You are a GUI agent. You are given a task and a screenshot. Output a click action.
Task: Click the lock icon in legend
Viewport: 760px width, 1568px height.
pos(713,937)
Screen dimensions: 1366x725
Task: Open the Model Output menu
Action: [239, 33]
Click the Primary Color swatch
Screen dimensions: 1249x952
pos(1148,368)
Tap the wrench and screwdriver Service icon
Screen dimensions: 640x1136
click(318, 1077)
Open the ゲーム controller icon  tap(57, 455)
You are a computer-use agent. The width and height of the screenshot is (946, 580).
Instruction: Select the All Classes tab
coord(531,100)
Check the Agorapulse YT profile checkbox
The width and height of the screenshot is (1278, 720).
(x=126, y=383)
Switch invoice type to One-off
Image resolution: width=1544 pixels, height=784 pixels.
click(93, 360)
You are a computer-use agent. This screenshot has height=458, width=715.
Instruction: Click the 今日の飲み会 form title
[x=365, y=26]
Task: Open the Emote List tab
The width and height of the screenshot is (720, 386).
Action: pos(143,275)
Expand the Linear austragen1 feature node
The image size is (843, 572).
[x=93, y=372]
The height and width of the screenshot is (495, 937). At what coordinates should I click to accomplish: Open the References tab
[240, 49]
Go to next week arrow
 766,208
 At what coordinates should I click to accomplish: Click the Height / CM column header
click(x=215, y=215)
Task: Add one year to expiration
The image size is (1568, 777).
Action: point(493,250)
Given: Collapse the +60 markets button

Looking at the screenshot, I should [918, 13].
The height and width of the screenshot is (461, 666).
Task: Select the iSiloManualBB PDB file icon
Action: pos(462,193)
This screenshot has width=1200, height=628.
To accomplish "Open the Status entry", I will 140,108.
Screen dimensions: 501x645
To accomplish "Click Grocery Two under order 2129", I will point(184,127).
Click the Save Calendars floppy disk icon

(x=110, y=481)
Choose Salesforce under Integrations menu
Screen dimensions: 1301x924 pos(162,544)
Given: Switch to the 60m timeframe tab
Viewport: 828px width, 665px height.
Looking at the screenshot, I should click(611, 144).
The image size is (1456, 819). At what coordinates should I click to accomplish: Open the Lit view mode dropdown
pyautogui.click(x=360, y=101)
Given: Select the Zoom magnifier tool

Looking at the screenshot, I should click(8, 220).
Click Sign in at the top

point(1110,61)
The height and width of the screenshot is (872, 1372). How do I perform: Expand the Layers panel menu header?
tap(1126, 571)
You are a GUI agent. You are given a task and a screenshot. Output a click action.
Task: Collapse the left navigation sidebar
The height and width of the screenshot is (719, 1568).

......

--- Short exercise ---
Please put every line of the records above into a numbered list, leaving out the blank lines.

--- Written solution ---
1. You are a GUI agent. You are given a task and a screenshot. Output a click action.
2. Task: Click the lock icon in legend
3. Viewport: 760px width, 1568px height.
4. pos(713,937)
5. Screen dimensions: 1366x725
6. Task: Open the Model Output menu
7. Action: [239, 33]
8. Click the Primary Color swatch
9. Screen dimensions: 1249x952
10. pos(1148,368)
11. Tap the wrench and screwdriver Service icon
12. Screen dimensions: 640x1136
13. click(318, 1077)
14. Open the ゲーム controller icon  tap(57, 455)
15. You are a computer-use agent. The width and height of the screenshot is (946, 580).
16. Instruction: Select the All Classes tab
17. coord(531,100)
18. Check the Agorapulse YT profile checkbox
19. The width and height of the screenshot is (1278, 720).
20. (x=126, y=383)
21. Switch invoice type to One-off
22. Image resolution: width=1544 pixels, height=784 pixels.
23. click(93, 360)
24. You are a computer-use agent. This screenshot has height=458, width=715.
25. Instruction: Click the 今日の飲み会 form title
26. [x=365, y=26]
27. Task: Open the Emote List tab
28. The width and height of the screenshot is (720, 386).
29. Action: pos(143,275)
30. Expand the Linear austragen1 feature node
31. The image size is (843, 572).
32. [x=93, y=372]
33. The height and width of the screenshot is (495, 937). At what coordinates should I click to accomplish: Open the References tab
34. [240, 49]
35. Go to next week arrow
36.  766,208
37.  At what coordinates should I click to accomplish: Click the Height / CM column header
38. click(x=215, y=215)
39. Task: Add one year to expiration
40. The image size is (1568, 777).
41. Action: point(493,250)
42. Given: Collapse the +60 markets button
43. Looking at the screenshot, I should [918, 13].
44. The height and width of the screenshot is (461, 666).
45. Task: Select the iSiloManualBB PDB file icon
46. Action: pos(462,193)
47. This screenshot has width=1200, height=628.
48. To accomplish "Open the Status entry", I will 140,108.
49. Screen dimensions: 501x645
50. To accomplish "Click Grocery Two under order 2129", I will point(184,127).
51. Click the Save Calendars floppy disk icon
52. (x=110, y=481)
53. Choose Salesforce under Integrations menu
54. Screen dimensions: 1301x924 pos(162,544)
55. Given: Switch to the 60m timeframe tab
56. Viewport: 828px width, 665px height.
57. Looking at the screenshot, I should click(611, 144).
58. The image size is (1456, 819). At what coordinates should I click to accomplish: Open the Lit view mode dropdown
59. pyautogui.click(x=360, y=101)
60. Given: Select the Zoom magnifier tool
61. Looking at the screenshot, I should click(8, 220).
62. Click Sign in at the top
63. point(1110,61)
64. The height and width of the screenshot is (872, 1372). How do I perform: Expand the Layers panel menu header?
65. tap(1126, 571)
66. You are a GUI agent. You are given a task and a screenshot. Output a click action.
67. Task: Collapse the left navigation sidebar
68. The height and width of the screenshot is (719, 1568).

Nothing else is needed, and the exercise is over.